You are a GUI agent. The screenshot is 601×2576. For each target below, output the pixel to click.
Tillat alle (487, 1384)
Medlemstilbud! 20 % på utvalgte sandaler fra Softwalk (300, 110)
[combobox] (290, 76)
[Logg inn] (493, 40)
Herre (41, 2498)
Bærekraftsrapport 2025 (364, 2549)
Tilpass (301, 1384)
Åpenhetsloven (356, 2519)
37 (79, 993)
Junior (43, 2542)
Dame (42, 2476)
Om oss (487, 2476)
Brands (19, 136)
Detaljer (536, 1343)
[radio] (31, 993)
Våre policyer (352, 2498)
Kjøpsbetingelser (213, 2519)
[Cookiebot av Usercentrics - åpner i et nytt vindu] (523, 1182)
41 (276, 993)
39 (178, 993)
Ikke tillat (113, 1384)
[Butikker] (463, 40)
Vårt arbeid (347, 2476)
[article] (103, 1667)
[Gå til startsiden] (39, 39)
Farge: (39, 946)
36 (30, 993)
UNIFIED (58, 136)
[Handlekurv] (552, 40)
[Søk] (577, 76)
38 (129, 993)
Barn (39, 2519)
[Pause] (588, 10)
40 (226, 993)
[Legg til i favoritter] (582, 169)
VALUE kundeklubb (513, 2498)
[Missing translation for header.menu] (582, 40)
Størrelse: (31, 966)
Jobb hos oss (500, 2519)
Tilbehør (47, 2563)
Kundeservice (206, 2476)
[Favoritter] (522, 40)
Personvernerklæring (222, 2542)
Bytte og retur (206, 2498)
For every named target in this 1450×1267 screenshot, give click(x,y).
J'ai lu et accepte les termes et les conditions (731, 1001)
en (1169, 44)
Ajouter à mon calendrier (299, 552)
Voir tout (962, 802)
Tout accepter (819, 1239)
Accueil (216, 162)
┄┄┄┄┄┄┄┄┄┄┄┄┄┄┄┄┄┄┄┄
Short problem: Reproduce all of the data above verbatim, keeping every line and its order unchanged.

Answer below:
You are a GUI agent. The screenshot is 601×2576. For each target below, output the pixel to click.
Tillat alle (487, 1384)
Medlemstilbud! 20 % på utvalgte sandaler fra Softwalk (300, 110)
[combobox] (290, 76)
[Logg inn] (493, 40)
Herre (41, 2498)
Bærekraftsrapport 2025 (364, 2549)
Tilpass (301, 1384)
Åpenhetsloven (356, 2519)
37 (79, 993)
Junior (43, 2542)
Dame (42, 2476)
Om oss (487, 2476)
Brands (19, 136)
Detaljer (536, 1343)
[radio] (31, 993)
Våre policyer (352, 2498)
Kjøpsbetingelser (213, 2519)
[Cookiebot av Usercentrics - åpner i et nytt vindu] (523, 1182)
41 (276, 993)
39 (178, 993)
Ikke tillat (113, 1384)
[Butikker] (463, 40)
Vårt arbeid (347, 2476)
[article] (103, 1667)
[Gå til startsiden] (39, 39)
Farge: (39, 946)
36 (30, 993)
UNIFIED (58, 136)
[Handlekurv] (552, 40)
[Søk] (577, 76)
38 (129, 993)
Barn (39, 2519)
[Pause] (588, 10)
40 (226, 993)
[Legg til i favoritter] (582, 169)
VALUE kundeklubb (513, 2498)
[Missing translation for header.menu] (582, 40)
Størrelse: (31, 966)
Jobb hos oss (500, 2519)
Tilbehør (47, 2563)
Kundeservice (206, 2476)
[Favoritter] (522, 40)
Personvernerklæring (222, 2542)
Bytte og retur (206, 2498)
For every named target in this 1450×1267 screenshot, give click(x,y).
J'ai lu et accepte les termes et les conditions (731, 1001)
en (1169, 44)
Ajouter à mon calendrier (299, 552)
Voir tout (962, 802)
Tout accepter (819, 1239)
Accueil (216, 162)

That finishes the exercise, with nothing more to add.